Can people promote their own work? Of course - just like you don't need a lawyer to launch a lawsuit. Some people prefer to do it on their own and some people prefer to hire someone to do it.

Some authors don't have the time to do it themselves. They may have a job that they can't give up. Some don't like or don't feel comfortable with engaging in marketing / promotional work.

Ultimately, the best person to decide what they want or need is the author themself.

And by the way, to answer Lloyd's question about sales, coming along nicely and increasing.

Lauri B
09-06-2006, 08:13 PM
I guess what I'm asking for is a specific example of a Book--say Book X. Book X is about (fill in blank here), and this is what my company did: X, Y, and Z. Here were the results: the author of Book X was featured on x number of major talk radio shows, had x number drive-time radio interviews in major markets, had her book reviewed in x number of daily newspapers.

That's what I'm looking for. I am the marketing director of a publisher, and I can absolutely provide the information above for every title we publish. Of course you aren't responsible for tracking sales figures; no publicist is.

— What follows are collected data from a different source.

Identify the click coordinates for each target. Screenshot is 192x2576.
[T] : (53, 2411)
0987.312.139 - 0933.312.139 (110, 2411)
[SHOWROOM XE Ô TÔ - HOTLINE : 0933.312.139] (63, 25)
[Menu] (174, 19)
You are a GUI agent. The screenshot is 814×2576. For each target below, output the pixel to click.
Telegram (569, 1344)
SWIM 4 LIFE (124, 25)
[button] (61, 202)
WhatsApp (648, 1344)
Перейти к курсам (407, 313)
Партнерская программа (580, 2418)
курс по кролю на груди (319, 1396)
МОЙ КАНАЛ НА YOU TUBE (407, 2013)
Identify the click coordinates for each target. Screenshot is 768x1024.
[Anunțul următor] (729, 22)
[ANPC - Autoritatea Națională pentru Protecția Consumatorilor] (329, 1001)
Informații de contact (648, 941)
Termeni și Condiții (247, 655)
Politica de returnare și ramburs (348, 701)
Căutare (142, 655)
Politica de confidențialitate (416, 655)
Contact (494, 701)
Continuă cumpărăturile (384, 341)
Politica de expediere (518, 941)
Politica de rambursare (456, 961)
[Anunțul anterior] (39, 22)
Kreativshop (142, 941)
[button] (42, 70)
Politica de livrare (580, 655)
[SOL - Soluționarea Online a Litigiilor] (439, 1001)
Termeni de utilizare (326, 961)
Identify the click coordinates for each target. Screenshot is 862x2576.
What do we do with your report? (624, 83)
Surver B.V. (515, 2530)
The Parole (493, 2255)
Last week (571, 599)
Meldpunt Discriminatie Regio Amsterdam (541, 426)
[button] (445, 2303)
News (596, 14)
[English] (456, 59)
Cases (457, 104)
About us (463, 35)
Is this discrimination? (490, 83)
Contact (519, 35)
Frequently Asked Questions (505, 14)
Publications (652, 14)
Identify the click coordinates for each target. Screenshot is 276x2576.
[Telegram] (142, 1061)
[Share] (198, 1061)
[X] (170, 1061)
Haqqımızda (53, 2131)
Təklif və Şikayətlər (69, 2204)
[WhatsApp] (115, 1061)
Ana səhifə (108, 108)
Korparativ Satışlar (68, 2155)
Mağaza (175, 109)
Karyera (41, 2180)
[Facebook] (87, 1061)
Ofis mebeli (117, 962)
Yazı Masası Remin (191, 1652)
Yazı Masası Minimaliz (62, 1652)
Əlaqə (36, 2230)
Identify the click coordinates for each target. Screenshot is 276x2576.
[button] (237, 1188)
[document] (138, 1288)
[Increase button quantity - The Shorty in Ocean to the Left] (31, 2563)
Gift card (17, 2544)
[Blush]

But if you're selling your services as a way for self-published authors to get the public to notice them, you absolutely should be able to quantify the efforts you have made and provide a detailed list of the results from them.

Publicist
09-11-2006, 06:47 PM
Yes, of course we keep detailed records of contacts made, feedback and results for each client. This information is available to the client.

Lauri B
09-11-2006, 09:47 PM
But as most publicists in ANY industry will tell you, publicity sells. So why not tell us what success you have had for your clients? I'm a little confused by your coyness regarding this. I've never met a publicist or marketing person who wasn't thrilled to be able to crow about publicity successes to anyone who would listen. Tell you what: I'll trade, tit for tat. I got reviews of our books in the New York Times Book Review this summer. How about you?

LloydBrown
10-15-2006, 12:57 AM
And the silence should tell you everything you need to know. Next!